Interesting thread...
I would agree that many of the returns that CTA's return are really inferior to what a very good experienced discretionary trader will earn...But, then at the same time, you have to distinguish the two objectives...For a CTA, his "gravy train" is assets under management and therefore his portfolio will always be DE leveraged so as not to increase the volatility of the account...If you notice, the guys who get the most assets have the most boring returns...They are almost running a "money market" fund...That is trading as a money management business and, to be honest, I find very little of value from their techniques and methodologies...

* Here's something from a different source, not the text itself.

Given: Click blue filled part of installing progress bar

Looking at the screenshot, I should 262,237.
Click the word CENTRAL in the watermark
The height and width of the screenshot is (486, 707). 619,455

The best traders are the proprietary and discretionary traders...However, we very rarely hear about them because they are not in the business of marketing themselves or their returns...But either way, I find that they have an incredible "arsenal" or tricks and techniques for minimizing drawdown and increasing leverage when they are right...That is the stuff that always interests me...Whether it be the way they scale into positions or hedge their positions, or scale out of losing positions, these are the techniques used by "survivors" not by the slick, Armani suits who sit behind a desk and run a mechanical system on a 400 million dollar portfolio of derivatives...These guys get alot of press, but what can really be learned from guys who are just trying to minimize drawdown and manage a huge portfolio...Some will disagree with me, but I would like for someone to tell me what "tricks" these guys use that any of us can use...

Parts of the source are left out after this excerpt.